**To do:**
Please write out, exactly as given, every line of the entries below up to and including the line with "For every named target in this 1366×2087".

== Segment start ==

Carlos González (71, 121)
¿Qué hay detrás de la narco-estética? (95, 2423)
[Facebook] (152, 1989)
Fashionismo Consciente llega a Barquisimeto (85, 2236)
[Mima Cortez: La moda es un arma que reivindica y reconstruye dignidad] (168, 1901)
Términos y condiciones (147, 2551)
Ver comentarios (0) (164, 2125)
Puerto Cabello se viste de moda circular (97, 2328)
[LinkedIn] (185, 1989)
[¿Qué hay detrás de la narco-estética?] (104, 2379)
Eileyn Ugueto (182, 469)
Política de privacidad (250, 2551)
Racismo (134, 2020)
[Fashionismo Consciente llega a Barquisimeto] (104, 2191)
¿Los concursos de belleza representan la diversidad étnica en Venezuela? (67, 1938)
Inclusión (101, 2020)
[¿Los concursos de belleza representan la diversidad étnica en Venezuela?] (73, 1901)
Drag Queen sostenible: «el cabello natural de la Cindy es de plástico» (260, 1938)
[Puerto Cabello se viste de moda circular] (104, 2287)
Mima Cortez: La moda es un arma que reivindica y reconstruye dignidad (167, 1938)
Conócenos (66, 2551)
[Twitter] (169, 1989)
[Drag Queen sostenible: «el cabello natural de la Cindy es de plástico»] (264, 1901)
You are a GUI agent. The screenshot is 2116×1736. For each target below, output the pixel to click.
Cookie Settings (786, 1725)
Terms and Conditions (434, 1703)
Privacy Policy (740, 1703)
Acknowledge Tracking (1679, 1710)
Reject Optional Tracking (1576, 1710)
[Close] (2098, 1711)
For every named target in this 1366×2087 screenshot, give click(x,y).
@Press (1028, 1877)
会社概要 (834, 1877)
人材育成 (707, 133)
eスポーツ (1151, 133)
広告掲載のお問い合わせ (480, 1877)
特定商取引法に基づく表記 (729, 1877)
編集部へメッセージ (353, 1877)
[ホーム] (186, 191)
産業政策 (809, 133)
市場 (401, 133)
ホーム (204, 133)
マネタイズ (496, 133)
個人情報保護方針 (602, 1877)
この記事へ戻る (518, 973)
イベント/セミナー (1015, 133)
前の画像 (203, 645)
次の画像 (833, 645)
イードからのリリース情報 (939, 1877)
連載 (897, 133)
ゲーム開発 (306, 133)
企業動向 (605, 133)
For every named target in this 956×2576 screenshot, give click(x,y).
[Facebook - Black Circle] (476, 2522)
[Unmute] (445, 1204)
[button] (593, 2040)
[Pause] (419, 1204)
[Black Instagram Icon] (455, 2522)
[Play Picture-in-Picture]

== Segment end ==

**Result for this exercise:**
Carlos González (71, 121)
¿Qué hay detrás de la narco-estética? (95, 2423)
[Facebook] (152, 1989)
Fashionismo Consciente llega a Barquisimeto (85, 2236)
[Mima Cortez: La moda es un arma que reivindica y reconstruye dignidad] (168, 1901)
Términos y condiciones (147, 2551)
Ver comentarios (0) (164, 2125)
Puerto Cabello se viste de moda circular (97, 2328)
[LinkedIn] (185, 1989)
[¿Qué hay detrás de la narco-estética?] (104, 2379)
Eileyn Ugueto (182, 469)
Política de privacidad (250, 2551)
Racismo (134, 2020)
[Fashionismo Consciente llega a Barquisimeto] (104, 2191)
¿Los concursos de belleza representan la diversidad étnica en Venezuela? (67, 1938)
Inclusión (101, 2020)
[¿Los concursos de belleza representan la diversidad étnica en Venezuela?] (73, 1901)
Drag Queen sostenible: «el cabello natural de la Cindy es de plástico» (260, 1938)
[Puerto Cabello se viste de moda circular] (104, 2287)
Mima Cortez: La moda es un arma que reivindica y reconstruye dignidad (167, 1938)
Conócenos (66, 2551)
[Twitter] (169, 1989)
[Drag Queen sostenible: «el cabello natural de la Cindy es de plástico»] (264, 1901)
You are a GUI agent. The screenshot is 2116×1736. For each target below, output the pixel to click.
Cookie Settings (786, 1725)
Terms and Conditions (434, 1703)
Privacy Policy (740, 1703)
Acknowledge Tracking (1679, 1710)
Reject Optional Tracking (1576, 1710)
[Close] (2098, 1711)
For every named target in this 1366×2087 screenshot, give click(x,y).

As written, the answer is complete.